Data in this exercise:
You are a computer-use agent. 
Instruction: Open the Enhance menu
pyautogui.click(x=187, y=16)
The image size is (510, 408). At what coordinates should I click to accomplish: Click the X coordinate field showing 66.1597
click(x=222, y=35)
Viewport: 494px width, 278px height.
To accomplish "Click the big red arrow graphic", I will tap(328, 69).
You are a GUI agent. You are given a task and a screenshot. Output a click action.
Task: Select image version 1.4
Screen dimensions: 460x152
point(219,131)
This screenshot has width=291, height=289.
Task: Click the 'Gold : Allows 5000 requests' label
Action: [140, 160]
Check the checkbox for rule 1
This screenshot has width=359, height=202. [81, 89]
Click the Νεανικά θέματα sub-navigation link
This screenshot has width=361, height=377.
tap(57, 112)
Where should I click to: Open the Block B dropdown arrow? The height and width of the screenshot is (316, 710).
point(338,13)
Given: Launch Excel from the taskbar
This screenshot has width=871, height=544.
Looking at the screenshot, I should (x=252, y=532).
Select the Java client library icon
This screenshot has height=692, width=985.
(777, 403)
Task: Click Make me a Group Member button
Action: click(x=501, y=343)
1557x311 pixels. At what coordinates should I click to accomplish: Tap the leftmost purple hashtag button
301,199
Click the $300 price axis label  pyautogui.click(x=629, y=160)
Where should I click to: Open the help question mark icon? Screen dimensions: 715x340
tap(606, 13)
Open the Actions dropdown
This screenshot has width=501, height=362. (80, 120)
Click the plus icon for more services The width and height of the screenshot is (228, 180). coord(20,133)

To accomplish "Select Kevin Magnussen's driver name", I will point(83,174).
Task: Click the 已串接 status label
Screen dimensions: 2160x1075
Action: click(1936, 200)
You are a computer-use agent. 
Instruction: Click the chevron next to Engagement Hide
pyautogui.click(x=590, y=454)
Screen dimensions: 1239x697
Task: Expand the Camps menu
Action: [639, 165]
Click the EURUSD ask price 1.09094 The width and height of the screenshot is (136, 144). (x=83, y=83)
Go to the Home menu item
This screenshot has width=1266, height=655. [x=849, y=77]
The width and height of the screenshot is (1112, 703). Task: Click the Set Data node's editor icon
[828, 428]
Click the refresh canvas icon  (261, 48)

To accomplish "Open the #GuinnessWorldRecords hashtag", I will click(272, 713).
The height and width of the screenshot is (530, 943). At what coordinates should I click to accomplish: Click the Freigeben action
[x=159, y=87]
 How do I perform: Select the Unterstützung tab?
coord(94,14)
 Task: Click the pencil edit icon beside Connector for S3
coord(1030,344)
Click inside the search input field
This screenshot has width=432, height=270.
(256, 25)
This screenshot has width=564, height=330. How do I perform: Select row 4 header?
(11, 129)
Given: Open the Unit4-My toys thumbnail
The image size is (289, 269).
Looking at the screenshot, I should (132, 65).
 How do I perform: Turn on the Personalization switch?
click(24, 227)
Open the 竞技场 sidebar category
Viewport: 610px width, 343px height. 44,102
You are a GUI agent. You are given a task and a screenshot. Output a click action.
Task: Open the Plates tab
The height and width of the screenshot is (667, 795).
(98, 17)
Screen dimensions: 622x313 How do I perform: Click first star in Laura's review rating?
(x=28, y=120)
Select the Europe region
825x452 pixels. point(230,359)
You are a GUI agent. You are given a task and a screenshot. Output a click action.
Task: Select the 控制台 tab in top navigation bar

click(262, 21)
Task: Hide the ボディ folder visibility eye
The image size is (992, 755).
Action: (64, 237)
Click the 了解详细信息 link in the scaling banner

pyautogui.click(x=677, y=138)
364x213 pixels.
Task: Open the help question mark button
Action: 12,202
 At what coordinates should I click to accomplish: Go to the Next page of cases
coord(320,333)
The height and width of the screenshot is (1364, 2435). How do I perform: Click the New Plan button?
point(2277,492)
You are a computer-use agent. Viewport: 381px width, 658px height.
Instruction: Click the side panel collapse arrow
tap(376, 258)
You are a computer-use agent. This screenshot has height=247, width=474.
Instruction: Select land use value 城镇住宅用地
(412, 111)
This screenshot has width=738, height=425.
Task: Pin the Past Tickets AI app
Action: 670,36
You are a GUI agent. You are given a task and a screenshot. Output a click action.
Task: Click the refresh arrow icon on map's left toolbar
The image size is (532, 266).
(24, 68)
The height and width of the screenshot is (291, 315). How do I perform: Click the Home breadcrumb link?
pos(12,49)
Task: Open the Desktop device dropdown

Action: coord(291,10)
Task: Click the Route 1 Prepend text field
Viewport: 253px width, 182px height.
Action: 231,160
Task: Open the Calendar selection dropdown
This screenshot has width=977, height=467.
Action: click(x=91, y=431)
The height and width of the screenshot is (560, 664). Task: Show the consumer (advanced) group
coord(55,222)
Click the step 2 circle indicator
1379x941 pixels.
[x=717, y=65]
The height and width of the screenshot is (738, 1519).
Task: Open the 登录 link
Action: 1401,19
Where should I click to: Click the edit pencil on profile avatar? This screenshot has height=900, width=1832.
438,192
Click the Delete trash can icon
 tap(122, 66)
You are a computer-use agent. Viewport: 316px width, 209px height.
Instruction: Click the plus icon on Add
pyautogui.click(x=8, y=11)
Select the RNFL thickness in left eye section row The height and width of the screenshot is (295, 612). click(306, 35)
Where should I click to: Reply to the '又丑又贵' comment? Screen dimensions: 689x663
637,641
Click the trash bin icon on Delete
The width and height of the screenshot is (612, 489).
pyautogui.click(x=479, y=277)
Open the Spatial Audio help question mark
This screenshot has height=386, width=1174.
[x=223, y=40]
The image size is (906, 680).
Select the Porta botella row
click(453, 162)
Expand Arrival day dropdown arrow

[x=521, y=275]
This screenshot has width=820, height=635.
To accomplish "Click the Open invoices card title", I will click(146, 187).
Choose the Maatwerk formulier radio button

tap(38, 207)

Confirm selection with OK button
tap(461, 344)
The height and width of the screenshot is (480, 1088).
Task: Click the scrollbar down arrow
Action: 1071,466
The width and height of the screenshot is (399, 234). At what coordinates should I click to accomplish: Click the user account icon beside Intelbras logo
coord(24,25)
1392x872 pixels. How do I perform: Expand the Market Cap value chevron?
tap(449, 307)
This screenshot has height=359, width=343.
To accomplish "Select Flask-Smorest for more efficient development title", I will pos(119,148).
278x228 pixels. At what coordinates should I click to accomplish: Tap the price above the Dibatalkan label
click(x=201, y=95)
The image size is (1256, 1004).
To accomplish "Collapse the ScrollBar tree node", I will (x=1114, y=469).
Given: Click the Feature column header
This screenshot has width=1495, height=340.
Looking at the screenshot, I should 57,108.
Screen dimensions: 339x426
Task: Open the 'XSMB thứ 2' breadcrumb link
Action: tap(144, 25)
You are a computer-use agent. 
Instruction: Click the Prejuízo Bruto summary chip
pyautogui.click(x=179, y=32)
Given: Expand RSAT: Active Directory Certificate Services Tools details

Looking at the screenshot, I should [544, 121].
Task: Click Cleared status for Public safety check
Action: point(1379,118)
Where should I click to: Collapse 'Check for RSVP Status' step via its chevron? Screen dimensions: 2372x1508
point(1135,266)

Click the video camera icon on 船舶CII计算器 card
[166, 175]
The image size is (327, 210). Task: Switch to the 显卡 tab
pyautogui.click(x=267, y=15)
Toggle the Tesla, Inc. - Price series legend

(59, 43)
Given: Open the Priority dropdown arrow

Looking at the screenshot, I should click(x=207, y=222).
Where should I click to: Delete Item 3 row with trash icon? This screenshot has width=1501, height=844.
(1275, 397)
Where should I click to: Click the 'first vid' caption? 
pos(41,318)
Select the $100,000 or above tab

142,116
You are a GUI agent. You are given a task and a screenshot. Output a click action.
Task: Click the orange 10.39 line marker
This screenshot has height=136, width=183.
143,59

Instructions to follow:
Retype the records starting at the line that contains "The image size is (906, 680)." and ending at the line that contains "Looking at the screenshot, I should click(x=207, y=222).", including both of those lines.

Final result:
The image size is (906, 680).
Select the Porta botella row
click(453, 162)
Expand Arrival day dropdown arrow

[x=521, y=275]
This screenshot has width=820, height=635.
To accomplish "Click the Open invoices card title", I will click(146, 187).
Choose the Maatwerk formulier radio button

tap(38, 207)

Confirm selection with OK button
tap(461, 344)
The height and width of the screenshot is (480, 1088).
Task: Click the scrollbar down arrow
Action: 1071,466
The width and height of the screenshot is (399, 234). At what coordinates should I click to accomplish: Click the user account icon beside Intelbras logo
coord(24,25)
1392x872 pixels. How do I perform: Expand the Market Cap value chevron?
tap(449, 307)
This screenshot has height=359, width=343.
To accomplish "Select Flask-Smorest for more efficient development title", I will pos(119,148).
278x228 pixels. At what coordinates should I click to accomplish: Tap the price above the Dibatalkan label
click(x=201, y=95)
The image size is (1256, 1004).
To accomplish "Collapse the ScrollBar tree node", I will (x=1114, y=469).
Given: Click the Feature column header
This screenshot has width=1495, height=340.
Looking at the screenshot, I should 57,108.
Screen dimensions: 339x426
Task: Open the 'XSMB thứ 2' breadcrumb link
Action: tap(144, 25)
You are a computer-use agent. 
Instruction: Click the Prejuízo Bruto summary chip
pyautogui.click(x=179, y=32)
Given: Expand RSAT: Active Directory Certificate Services Tools details

Looking at the screenshot, I should [544, 121].
Task: Click Cleared status for Public safety check
Action: point(1379,118)
Where should I click to: Collapse 'Check for RSVP Status' step via its chevron? Screen dimensions: 2372x1508
point(1135,266)

Click the video camera icon on 船舶CII计算器 card
[166, 175]
The image size is (327, 210). Task: Switch to the 显卡 tab
pyautogui.click(x=267, y=15)
Toggle the Tesla, Inc. - Price series legend

(59, 43)
Given: Open the Priority dropdown arrow

Looking at the screenshot, I should click(x=207, y=222).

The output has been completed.